Sterility & Mycoplasma testing with NGS

Sterility and mycoplasma assays are critical for quality control testing of pharmaceutical products. Traditional methods (e.g., 14-day culture method on agar) present significant challenges for some biopharmaceutical product release due to long incubation periods and high sample volume requirements. These methods are further limited because bacteriostatic or fungistatic substances within the sample can inhibit microbial growth, and additionally, many microorganisms cannot grow under standard laboratory conditions. This limits the effectiveness of pharmacopoeia-based methods in detecting environmental contaminants. As a result, traditional methods are often inefficient and less dependable for ensuring product safety. Rapid Microbiological Methods (RMMs) address these limitations by requiring smaller sample volumes and enabling faster and more comprehensive microbial detection, improving efficiency in sterility assurance.

Innovative therapies, such as Advanced Therapy Medicinal Products (ATMPs) and Cell and Gene Therapies (CGTs), are highly sensitive, complex, and often produced in limited quantities with short shelf lives, ranging from a few hours to a few days. Due to their small batch sizes and sensitive nature, traditional testing methods are not feasible, as they require large sample volumes and long incubation periods. These methods do not only delay product release, but they are also unable to meet the specific characteristic needs of these new therapies (e.g., AAVs, CAR-T cells, TIL, iPSCs, gene editing therapies, stem cell therapy). In contrast, Rapid Microbiological Methods, including NGS testing and PCR, offer a faster, more sensitive, and volume-efficient alternative for sterility testing.

Contaminants detected by NGS testing

Microbial contamination detection for sterility testing has advanced significantly to address the challenges of CGTs and ATMPs. Traditional sterility tests, which require 14 days for bacteria and 28 days for mycoplasma, are impractical for short-shelf-life products like CAR-T cell therapies, as these products are often administered before standard test results are available. Consequently, there is a growing demand for rapid, growth-independent assays – RMMs – to enable quicker and more efficient testing for raw materials, environmental monitoring, and final product release.

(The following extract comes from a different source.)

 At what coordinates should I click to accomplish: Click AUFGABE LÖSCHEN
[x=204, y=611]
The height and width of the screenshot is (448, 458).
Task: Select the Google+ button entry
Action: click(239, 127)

Alternative rapid microbial detection methods, such as ATP bioluminescence, flow cytometry, nucleic acid amplification, and solid-phase cytometry, have been developed. While these approaches improve detection speed, they still face limitations in sensitivity or accuracy.

PCR is a faster and highly sensitive method that amplifies specific DNA or RNA sequences, such as the 16S or 28S rRNA genes, which are highly conserved regions in bacteria and fungi.
NGS testing offers a sensitive and comprehensive solution by directly analyzing the genetic material of microorganisms, eliminating the need for microbial growth. This method enables the detection of a wide range of microbial contaminants, including bacteria, mycobacteria, fungi, and mycoplasma, while simultaneously providing immediate identification of these organisms.
When combined with PCR, NGS testing enables contaminant identification of the amplicons down to the species level. This targeted metagenomics approach accelerates the detection process (faster turnaround times) and enables the sequencing of specific genes, offering a detailed and accurate microbial profile. It offers unbiased pathogen detection in mixed microbial populations from complex samples like blood, urine, or cerebrospinal fluid.

Regulatory guidelines such as the European Pharmacopoeia (Ph. Eur. 2.6.1, Sterility, Ph. Eur. 2.6.7, Mycoplasma) and the United States Pharmacopeia (USP <63> Mycoplasma Tests, USP <71> Sterility Tests) acknowledge nucleic acid amplification techniques as alternatives to traditional culture-based methods, after thorough validation and demonstrating comparable sensitivities.